What's so nice about F# pattern matching is that the compiler can tell if you've missed a combination. If you forget a combination, you get a helpful Incomplete pattern match compiler warning that points out the combination that you missed.
And as I argue in my book Code That Fits in Your Head, you should turn warnings into errors. This would also be helpful in a case like this, since you'd be prevented from forgetting an edge case.
You can do the same exercise in Haskell, and the result is strikingly similar:
data ItemStatus = NotAvailable | Available | InUse deriving (Eq, Show) data FieldState = Hidden | ReadOnly | ReadWrite deriving (Eq, Show) decide :: Bool -> Bool -> ItemStatus -> FieldState decide True True NotAvailable = Hidden decide False True NotAvailable = Hidden decide True False NotAvailable = Hidden decide False False NotAvailable = Hidden decide True True Available = ReadWrite decide False True Available = Hidden decide True False Available = ReadOnly decide False False Available = Hidden decide True True InUse = ReadOnly decide False True InUse = Hidden decide True False InUse = ReadOnly decide False False InUse = Hidden
Just like in F#, if you forget a combination, the compiler will tell you:
LibrarySystem.hs:8:1: warning: [-Wincomplete-patterns] Pattern match(es) are non-exhaustive In an equation for `decide': Patterns of type `Bool', `Bool', `ItemStatus' not matched: False False NotAvailable | 8 | decide True True NotAvailable = Hidden | ^^^^^^^^^^^^^^^^^^^^^^^^^^^^^^^^^^^^^^^^^...
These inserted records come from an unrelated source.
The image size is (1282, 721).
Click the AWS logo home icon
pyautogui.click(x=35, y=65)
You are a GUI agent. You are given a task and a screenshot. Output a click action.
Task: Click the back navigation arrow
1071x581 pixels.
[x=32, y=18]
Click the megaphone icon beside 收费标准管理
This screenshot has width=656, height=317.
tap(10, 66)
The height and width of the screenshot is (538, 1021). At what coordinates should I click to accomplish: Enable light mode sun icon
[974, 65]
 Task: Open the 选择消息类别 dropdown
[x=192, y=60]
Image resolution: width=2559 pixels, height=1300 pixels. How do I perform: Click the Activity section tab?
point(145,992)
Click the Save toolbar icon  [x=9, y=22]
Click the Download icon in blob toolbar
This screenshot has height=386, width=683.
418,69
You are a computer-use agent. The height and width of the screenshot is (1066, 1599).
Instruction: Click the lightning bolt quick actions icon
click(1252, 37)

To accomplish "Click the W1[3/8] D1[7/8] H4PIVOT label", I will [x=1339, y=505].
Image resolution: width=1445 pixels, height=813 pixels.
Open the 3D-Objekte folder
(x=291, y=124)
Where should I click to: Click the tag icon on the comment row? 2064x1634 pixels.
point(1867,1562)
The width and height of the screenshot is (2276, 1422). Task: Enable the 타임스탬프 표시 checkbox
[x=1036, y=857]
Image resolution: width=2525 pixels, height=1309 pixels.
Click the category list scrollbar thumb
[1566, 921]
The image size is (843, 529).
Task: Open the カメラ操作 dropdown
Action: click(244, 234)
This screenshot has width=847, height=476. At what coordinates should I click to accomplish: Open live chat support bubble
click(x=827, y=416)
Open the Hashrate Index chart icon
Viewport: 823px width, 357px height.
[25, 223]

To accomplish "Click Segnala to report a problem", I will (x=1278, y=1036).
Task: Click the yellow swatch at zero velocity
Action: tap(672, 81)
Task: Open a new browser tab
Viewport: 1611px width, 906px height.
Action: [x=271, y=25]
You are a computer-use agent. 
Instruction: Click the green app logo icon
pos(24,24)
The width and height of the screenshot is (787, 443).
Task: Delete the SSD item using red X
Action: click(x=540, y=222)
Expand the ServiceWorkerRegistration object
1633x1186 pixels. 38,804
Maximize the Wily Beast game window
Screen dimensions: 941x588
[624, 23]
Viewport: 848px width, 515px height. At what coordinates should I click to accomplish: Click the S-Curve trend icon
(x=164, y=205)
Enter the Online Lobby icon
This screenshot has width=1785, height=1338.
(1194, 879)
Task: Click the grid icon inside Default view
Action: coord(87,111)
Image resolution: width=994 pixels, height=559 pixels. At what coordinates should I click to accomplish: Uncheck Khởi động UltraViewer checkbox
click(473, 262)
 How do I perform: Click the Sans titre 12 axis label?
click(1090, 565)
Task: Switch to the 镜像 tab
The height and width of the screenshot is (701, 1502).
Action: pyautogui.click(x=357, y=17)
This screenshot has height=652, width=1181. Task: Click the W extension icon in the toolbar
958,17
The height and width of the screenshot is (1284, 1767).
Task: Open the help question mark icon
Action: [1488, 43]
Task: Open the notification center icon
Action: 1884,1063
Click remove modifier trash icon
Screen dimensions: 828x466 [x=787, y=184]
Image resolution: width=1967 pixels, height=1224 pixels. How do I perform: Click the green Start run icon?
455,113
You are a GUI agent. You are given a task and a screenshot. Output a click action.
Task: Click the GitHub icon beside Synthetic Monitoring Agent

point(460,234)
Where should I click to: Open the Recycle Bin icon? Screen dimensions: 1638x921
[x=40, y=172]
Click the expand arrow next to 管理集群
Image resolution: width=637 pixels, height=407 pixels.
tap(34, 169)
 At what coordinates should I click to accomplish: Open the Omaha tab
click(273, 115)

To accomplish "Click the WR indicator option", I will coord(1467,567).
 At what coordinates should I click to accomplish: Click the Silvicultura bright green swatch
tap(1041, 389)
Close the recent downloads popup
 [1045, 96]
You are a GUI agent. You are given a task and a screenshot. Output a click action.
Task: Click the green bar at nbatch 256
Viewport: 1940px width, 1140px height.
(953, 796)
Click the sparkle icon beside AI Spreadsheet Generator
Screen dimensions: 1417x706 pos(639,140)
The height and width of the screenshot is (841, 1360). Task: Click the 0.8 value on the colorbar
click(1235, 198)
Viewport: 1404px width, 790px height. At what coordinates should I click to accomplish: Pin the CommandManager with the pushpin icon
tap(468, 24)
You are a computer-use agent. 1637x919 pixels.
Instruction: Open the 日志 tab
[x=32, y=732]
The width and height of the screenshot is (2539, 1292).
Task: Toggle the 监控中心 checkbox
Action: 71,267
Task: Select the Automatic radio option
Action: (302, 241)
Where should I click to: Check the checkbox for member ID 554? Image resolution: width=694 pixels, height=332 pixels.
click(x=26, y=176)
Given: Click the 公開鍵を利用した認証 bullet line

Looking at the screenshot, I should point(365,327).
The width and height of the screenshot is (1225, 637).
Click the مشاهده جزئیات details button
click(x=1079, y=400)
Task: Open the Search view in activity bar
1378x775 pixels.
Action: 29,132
To be clear, that combination is not missing from the above code example. This compiler warning was one I subsequently caused by commenting out a line.
It's also possible to turn warnings into errors in Haskell.
I love languages with algebraic data types because they don't just enable modelling like this, they encourage it. This makes it much easier to write code that handles various special cases that I'd easily overlook in other languages. In languages like F# and Haskell, the compiler will tell you if you forgot to deal with a combination.